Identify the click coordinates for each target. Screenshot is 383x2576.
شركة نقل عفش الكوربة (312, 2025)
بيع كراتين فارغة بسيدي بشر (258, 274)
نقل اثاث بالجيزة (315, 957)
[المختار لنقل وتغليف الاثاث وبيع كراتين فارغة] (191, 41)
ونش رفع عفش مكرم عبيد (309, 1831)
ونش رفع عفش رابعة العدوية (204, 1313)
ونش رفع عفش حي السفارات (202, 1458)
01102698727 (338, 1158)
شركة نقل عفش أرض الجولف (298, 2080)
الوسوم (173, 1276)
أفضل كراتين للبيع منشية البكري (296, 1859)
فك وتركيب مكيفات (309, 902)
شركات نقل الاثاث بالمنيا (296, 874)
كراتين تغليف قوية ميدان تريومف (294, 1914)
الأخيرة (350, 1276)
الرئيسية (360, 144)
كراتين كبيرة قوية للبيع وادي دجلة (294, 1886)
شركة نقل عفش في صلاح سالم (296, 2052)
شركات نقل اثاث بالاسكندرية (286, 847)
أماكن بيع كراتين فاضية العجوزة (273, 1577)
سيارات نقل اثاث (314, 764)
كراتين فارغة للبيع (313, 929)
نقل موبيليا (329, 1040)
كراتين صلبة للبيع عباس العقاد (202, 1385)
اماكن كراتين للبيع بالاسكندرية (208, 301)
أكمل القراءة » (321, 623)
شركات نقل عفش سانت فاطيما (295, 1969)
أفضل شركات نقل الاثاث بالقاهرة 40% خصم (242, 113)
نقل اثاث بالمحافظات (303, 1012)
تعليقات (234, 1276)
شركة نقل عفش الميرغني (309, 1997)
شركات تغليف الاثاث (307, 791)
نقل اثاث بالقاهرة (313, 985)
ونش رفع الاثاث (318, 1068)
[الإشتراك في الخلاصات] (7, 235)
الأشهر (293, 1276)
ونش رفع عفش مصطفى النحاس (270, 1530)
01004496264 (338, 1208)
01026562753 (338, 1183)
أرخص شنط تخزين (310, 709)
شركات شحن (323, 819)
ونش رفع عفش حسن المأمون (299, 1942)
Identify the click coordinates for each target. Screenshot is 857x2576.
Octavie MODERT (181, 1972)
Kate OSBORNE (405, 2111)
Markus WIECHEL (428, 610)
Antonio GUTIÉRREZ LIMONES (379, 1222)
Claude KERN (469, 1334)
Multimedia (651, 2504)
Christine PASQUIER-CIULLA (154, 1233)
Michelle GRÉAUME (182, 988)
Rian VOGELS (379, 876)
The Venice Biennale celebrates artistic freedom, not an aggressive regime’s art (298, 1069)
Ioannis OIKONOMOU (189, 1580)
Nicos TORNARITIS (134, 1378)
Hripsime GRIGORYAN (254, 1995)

━━━━━━━━━━━━━━━━━━━━

_WORK ITEM_
Once the line that contains "ونش رفع عفش حسن المأمون (299, 1942)" is found, please give it again exactly, along with each line that comes after it, through the last line of the entries.

_RESPONSE_
ونش رفع عفش حسن المأمون (299, 1942)
Identify the click coordinates for each target. Screenshot is 857x2576.
Octavie MODERT (181, 1972)
Kate OSBORNE (405, 2111)
Markus WIECHEL (428, 610)
Antonio GUTIÉRREZ LIMONES (379, 1222)
Claude KERN (469, 1334)
Multimedia (651, 2504)
Christine PASQUIER-CIULLA (154, 1233)
Michelle GRÉAUME (182, 988)
Rian VOGELS (379, 876)
The Venice Biennale celebrates artistic freedom, not an aggressive regime’s art (298, 1069)
Ioannis OIKONOMOU (189, 1580)
Nicos TORNARITIS (134, 1378)
Hripsime GRIGORYAN (254, 1995)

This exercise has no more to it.